No, this is, by definition, not a strict weak order because it's not transitive. It also doesn't have transitivity of equivalence.

It's at best partial ordering. "strict weak" order is, by the way, such an incredibly stupid name it's hard to know where to begin (it's what they call it in math, but it doesn't make it any more sensible)

It's much easier to understand in terms of the invariants.

Partial orders: f(x, x) must be false.

f(x, y) implies !f(y, x)

f(x, y) and f(y, z) imply f(x, z).

Strict weak ordering: All of the above plus Define equivalence as f(x, y) and f(y, x) being both false. Then if x equivalent to y, and y equivalent to z, then x must be equivalent to z.

IE for all x, y, z: if f(x, y) and f(y, x) are both false, and f(y, z) and f(z,y) are both false, then f(x,z) and f(z, x) must both be false.

It's strict because it's not reflexive, and it's weak because b < a && a < b does not imply a == b. It just implies they are "equivalent", and as mentioned, you get a total ordering on the equivalence classes.

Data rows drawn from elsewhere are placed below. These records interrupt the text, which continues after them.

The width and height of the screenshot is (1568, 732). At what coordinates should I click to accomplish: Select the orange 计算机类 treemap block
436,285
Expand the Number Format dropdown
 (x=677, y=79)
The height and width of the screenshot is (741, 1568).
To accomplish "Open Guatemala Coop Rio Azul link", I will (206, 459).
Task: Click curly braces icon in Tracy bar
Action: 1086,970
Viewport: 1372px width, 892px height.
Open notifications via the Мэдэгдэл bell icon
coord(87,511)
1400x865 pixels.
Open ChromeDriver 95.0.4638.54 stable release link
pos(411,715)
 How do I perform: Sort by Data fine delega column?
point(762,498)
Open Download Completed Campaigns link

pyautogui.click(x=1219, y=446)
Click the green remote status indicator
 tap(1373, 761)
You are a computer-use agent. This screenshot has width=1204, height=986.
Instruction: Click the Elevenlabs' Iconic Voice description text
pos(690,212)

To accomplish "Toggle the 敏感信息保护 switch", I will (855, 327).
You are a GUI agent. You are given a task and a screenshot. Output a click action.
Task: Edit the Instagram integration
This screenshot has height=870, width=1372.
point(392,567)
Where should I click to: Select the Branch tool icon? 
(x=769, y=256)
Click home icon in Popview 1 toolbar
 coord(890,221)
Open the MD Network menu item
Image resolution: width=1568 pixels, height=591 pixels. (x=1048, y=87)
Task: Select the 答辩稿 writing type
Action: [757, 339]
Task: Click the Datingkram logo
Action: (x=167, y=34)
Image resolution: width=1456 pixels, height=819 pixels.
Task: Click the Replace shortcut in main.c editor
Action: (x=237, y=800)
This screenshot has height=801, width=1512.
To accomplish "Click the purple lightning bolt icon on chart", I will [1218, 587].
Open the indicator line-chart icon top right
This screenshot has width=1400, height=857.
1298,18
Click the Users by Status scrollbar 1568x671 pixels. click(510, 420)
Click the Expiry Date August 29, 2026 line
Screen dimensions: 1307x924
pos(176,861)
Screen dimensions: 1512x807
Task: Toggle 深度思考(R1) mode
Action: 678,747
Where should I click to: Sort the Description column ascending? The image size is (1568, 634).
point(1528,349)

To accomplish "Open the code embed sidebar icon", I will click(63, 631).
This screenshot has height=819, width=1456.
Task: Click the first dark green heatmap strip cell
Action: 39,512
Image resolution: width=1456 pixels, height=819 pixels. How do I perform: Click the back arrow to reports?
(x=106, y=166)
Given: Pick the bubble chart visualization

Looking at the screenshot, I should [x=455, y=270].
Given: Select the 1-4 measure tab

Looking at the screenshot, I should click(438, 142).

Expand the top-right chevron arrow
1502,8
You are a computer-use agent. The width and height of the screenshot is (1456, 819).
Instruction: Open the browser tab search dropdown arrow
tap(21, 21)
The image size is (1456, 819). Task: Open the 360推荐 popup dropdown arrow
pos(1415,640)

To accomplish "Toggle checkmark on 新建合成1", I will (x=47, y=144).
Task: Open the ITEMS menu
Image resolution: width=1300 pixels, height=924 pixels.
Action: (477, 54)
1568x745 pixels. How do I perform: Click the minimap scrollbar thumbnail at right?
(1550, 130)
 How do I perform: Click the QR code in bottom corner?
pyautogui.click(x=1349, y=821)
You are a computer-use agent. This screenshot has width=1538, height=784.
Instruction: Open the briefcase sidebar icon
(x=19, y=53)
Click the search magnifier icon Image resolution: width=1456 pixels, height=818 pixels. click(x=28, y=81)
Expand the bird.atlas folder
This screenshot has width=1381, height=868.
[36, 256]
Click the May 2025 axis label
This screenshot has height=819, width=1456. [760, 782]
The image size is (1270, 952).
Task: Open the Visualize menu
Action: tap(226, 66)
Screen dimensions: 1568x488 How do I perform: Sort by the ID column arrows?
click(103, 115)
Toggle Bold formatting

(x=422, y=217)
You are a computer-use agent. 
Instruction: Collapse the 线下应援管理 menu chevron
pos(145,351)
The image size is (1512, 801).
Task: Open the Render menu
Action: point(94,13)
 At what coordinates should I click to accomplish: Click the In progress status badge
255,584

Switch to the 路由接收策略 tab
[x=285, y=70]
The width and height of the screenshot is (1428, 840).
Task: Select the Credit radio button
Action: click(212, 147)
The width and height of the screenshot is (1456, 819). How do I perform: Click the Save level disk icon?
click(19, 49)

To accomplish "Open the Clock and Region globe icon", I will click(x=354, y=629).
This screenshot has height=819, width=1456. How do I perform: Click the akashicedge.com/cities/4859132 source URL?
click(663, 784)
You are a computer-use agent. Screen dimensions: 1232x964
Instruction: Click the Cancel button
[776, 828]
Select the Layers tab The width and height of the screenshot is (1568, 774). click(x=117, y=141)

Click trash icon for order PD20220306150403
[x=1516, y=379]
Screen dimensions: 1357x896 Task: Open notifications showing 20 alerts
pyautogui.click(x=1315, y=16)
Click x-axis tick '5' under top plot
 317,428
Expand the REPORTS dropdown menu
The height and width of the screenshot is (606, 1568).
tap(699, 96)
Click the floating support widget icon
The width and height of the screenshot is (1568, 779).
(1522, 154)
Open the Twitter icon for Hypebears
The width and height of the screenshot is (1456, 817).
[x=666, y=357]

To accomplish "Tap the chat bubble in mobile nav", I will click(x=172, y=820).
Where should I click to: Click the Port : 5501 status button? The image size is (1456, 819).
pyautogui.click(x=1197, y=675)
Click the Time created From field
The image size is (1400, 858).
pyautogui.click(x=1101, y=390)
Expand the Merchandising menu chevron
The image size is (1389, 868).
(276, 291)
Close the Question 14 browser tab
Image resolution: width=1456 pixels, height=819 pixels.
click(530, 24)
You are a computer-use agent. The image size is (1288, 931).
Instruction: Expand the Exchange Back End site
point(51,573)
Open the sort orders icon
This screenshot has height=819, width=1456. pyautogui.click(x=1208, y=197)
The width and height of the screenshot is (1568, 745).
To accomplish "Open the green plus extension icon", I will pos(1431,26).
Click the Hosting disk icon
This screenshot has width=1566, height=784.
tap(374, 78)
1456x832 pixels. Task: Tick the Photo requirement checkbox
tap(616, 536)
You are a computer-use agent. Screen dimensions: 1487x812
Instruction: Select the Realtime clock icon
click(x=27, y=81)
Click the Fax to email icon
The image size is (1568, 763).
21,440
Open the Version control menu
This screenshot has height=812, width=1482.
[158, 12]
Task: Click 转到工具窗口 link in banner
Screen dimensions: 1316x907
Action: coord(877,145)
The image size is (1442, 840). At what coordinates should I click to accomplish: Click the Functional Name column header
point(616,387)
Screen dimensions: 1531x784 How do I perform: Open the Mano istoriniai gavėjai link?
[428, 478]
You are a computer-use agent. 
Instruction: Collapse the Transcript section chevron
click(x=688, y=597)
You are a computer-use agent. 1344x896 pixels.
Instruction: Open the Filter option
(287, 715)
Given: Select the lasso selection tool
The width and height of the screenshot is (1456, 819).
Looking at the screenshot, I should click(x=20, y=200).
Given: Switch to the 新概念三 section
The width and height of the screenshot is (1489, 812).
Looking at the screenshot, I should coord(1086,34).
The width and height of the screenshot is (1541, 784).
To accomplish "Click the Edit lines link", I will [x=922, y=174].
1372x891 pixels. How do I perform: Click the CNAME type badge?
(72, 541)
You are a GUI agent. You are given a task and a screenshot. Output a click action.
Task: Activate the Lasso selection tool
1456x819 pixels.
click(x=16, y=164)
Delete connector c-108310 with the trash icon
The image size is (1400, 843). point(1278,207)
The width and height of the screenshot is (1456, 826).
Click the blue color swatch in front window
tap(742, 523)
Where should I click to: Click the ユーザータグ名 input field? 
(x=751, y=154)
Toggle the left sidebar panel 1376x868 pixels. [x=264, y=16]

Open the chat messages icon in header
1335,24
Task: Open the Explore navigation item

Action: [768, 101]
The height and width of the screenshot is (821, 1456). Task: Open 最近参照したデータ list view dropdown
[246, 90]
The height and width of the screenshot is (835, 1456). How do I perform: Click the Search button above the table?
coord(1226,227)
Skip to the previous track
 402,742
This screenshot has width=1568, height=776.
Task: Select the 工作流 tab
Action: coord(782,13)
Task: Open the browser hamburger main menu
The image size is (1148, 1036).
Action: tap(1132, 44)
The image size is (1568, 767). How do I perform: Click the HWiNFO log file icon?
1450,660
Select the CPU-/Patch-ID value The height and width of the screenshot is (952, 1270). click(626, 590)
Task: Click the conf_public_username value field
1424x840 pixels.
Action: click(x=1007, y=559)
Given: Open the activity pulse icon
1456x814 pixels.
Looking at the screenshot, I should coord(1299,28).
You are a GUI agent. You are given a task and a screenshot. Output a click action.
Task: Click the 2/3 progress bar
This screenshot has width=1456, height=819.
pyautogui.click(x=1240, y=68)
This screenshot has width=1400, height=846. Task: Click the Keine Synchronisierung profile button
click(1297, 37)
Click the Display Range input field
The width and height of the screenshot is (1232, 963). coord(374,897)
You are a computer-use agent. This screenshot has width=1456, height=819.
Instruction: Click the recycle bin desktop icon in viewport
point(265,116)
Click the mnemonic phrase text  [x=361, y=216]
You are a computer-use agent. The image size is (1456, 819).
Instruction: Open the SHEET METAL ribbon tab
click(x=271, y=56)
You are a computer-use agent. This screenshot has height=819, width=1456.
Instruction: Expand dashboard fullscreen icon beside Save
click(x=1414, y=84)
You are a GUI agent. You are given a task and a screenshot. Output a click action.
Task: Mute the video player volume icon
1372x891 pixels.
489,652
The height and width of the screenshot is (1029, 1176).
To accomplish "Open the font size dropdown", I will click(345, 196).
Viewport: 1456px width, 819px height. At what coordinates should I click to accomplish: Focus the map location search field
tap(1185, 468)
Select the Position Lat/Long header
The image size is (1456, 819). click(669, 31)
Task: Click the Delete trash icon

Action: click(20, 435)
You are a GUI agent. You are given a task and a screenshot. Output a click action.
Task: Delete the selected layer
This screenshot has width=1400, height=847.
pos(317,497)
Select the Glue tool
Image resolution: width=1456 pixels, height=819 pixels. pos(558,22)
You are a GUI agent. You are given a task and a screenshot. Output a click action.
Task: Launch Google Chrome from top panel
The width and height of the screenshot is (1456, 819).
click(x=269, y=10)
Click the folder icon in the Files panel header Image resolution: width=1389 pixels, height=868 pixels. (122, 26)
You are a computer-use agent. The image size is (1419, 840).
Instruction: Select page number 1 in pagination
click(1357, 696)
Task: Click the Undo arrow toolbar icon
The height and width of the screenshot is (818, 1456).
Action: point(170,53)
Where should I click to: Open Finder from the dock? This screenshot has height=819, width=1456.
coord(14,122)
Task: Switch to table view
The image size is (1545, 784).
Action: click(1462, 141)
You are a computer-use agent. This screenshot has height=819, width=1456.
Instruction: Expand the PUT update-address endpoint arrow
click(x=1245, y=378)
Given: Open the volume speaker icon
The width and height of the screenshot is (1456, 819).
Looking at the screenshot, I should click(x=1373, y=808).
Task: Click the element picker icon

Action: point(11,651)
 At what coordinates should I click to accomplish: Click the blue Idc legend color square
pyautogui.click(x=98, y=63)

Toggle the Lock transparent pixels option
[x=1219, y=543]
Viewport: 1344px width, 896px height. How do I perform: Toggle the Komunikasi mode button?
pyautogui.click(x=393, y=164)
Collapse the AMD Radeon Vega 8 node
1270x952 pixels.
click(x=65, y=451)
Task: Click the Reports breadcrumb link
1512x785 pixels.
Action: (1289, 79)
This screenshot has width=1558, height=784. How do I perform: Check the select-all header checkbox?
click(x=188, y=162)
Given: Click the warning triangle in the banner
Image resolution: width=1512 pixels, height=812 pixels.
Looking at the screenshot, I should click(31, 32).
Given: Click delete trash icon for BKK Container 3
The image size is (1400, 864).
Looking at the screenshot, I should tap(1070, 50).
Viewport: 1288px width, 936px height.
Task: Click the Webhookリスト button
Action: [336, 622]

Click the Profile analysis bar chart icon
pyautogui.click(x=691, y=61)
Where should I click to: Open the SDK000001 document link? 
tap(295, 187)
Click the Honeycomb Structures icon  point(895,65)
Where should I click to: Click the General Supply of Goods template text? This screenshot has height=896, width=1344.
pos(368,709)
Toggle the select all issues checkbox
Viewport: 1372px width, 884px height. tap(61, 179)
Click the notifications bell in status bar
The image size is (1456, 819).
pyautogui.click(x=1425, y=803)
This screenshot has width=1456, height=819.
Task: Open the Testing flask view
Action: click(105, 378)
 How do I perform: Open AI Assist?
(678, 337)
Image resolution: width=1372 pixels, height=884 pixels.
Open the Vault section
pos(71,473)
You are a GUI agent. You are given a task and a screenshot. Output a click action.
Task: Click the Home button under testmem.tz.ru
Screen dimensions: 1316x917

A strict weak order partitions a set of values into a collection of equivalence classes. Two values belong to different equivalence classes if and only if a<b or b<a. If either a or b is NaN, that condition is always false. Thus, every NaN is equivalent to every other value (regardless of the fact that no NaN is equal to any other value!)

However, any equivalence relation must be transitive, that is, if a≡b and b≡c then a≡c. Let a=1, c=2, and b=(any)NaN. We now have 1≡NaN and 2≡Nan which implies that 1≡2 which is clearly false. Thus, the < operator for floating-point types is not a strict weak order in the presence of NaNs.